Ailee Development Corporation v EODC Operations Limited (SCA 37 of 2021) [2023] SCCA 40 (25 August 2023)

Case summary

Official Receiver’s report and outstanding matters following a court ordered liquidation - court ruling based on the report. Essential for the court to conduct a hearing specifically on the issues in contention.

 


COURT OF APPEAL OF SEYCHELLES

Reportable

[2023] SCCA 40 (25 August 2023) SCA 37/2021

(Arising in EXP 27/2008)

 

Ailee Development Corporation                                       Appellant         

(rep. by Mr. Olivier Chang-Leng)

 

And

 

EODC Operations Limited                                               Respondent

(rep. by Mr. Frank Elizabeth.)

___________________________________________

ORDER

(i)         Pursuant to Rule 31 (5) of the Court of Appeal Rules, I remit the case to the Learned Chief Justice so that he conducts a hearing on the specific issue in contention with respect to the overpayments.

(ii)        Costs of the application in favour of the Appellant.

 

JUDGMENT

 

Dr. L. Tibatemwa-Ekirikubinza

(Robinson JA, Esparon JA concurring)

 

The background

  1. This is an appeal from an interlocutory ruling of a trial Judge of the Supreme Court delivered on 6 October 2021 (hereinafter referred to as the "Ruling").
  2. To better understand the issues addressed in the Ruling, it is important to have an understanding of the relevant background material. There were no disputes at the appeal regarding the background material stated by the learned Chief justice, which are repeated below —

"[1]     The 16th October 2019 [XP 27/2008] and 18th September 2020 [MA72/2020 arising in CS27/2009] Rulings in this matter denied the Liquidators application to be released until the Official Receiver had satisfactorily accounted for all matters relating to the winding up of Ailee Development Corporation Limited.

[2]       The 16th October 2019 decision, in its paragraph 242 requested the Liquidator to specifically address and give an account of the following issues to the Official Receiver:

i.          a statement of affairs relating to Ailee on 8 February 2008;

ii.         details of money paid in and out of Account Number 01002001197005 in the name of Plantation Club with Nouvobanq;

iii.        details of Liquidator's fees paid after July 2011 which bill needs to be taxed according to Regulation 2, (Winding Up) (Fees and Costs) Regulationsl975, and/ or approved by the Court;

iv.        details of Liquidator's running expenses paid after July 2011 need to be taxed or approved by the Court;

v.         confirmation from the Seychelles Revenue Commissioner that the Liquidators fees are not subject to taxation in Seychelles under the Double Taxation Agreement existing between Mauritius and Seychelles;

vi.        details of legal and professional expenses after July 2011 which need to be taxed or approved by the Court; and v. confirmation from the Seychelles Revenue Commissioner that the Liquidators fees are not subject to taxation in Seychelles under the Double Taxation Agreement existing between Mauritius and Seychelles;

vii.       confirmation by the secured creditors that they have received the amounts in full disbursed by the Liquidator.

[…]

[8]       The 18 September 2020 [MA72/2020 arising in CS27/2009] decision, in paragraph 29, outlined that the only matters outstanding are the liquidator fees, legal fees and costs which had not been taxed and or sanctioned by the Court, and called upon the Official Receiver to exercise his powers to tax the same and or ask the court to authorise their payment if deemed reasonable.

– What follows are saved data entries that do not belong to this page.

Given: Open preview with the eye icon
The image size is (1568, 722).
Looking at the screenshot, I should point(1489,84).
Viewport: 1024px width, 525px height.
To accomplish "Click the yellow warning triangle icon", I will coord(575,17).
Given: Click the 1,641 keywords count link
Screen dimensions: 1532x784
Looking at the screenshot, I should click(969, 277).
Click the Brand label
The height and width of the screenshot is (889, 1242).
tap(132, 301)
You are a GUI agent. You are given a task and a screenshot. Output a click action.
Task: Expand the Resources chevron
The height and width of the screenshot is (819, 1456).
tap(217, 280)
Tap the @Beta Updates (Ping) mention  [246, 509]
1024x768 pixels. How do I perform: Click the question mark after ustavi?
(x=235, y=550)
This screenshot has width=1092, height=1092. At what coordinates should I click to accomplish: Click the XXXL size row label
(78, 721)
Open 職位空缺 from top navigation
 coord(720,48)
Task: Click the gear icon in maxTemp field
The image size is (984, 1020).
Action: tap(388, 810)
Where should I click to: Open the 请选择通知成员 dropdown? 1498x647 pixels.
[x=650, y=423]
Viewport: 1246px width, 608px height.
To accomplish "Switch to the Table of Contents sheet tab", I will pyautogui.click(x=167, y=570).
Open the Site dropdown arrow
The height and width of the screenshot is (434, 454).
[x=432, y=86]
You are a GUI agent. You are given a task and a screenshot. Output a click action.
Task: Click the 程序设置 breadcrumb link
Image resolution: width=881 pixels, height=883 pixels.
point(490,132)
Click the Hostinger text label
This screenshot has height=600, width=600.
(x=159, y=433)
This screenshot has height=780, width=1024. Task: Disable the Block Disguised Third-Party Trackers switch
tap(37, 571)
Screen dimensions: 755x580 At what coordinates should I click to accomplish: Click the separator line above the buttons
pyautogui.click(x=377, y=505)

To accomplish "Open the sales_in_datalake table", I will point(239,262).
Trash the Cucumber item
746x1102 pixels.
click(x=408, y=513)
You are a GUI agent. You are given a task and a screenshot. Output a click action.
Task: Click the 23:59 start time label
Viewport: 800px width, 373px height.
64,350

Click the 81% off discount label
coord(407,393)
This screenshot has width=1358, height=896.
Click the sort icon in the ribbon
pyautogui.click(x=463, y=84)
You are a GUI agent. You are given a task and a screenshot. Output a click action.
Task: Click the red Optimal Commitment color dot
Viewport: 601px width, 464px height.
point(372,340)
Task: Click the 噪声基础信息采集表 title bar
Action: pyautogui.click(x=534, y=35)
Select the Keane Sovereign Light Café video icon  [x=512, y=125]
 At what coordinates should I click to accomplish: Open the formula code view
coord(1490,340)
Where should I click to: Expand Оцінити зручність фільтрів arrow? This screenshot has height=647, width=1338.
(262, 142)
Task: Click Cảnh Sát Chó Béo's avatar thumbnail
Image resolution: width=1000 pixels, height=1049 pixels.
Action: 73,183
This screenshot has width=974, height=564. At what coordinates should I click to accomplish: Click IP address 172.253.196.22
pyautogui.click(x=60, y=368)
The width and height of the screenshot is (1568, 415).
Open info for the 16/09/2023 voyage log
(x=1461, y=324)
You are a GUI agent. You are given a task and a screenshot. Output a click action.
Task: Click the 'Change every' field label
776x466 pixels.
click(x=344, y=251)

[9]       The Official Receiver's report was provided to this Court on 22 October 2020 and his findings on these outstanding matters are outlined below."

  1. On the 22 October 2020, the Official Receiver submitted his final report in which he stated that he had been directed by the learned Chief Justice in accordance with the judgment dated 16 September 2020 as follows: " [t]he only matters outstanding are the Liquidators fees and costs which had not been taxed and/or sanctioned by my predecessor. In this regard the Official receiver is directed to exercise his powers to tax the same and/or ask the Court to authorise their payment if he deems reasonable".

 

  1. The Official receiver stated in the Report that: "the powers of taxing fees and costs is the domain of the Registrar of the Supreme Court (section 157 of the Companies (Winding Up) Regulations 1975). I will therefore restrict myself to addressing whether the fees and costs are deemed reasonable so the Court may sanction or otherwise."

 

  1. Based on the report of the Official Receiver, the Ruling addressed the following issues —

 

(i)         "Statement of affairs"

(ii)        "Liquidator's fee"

(iii)       "Legal fees"

(iv)       "Fees to ACM Consultants"

(v)        "Other costs"

(vi)       "Advances from the Government"

(vii)      "Taxation"

(viii)     "Confirmation by secured creditors of amounts disbursed by Liquidator".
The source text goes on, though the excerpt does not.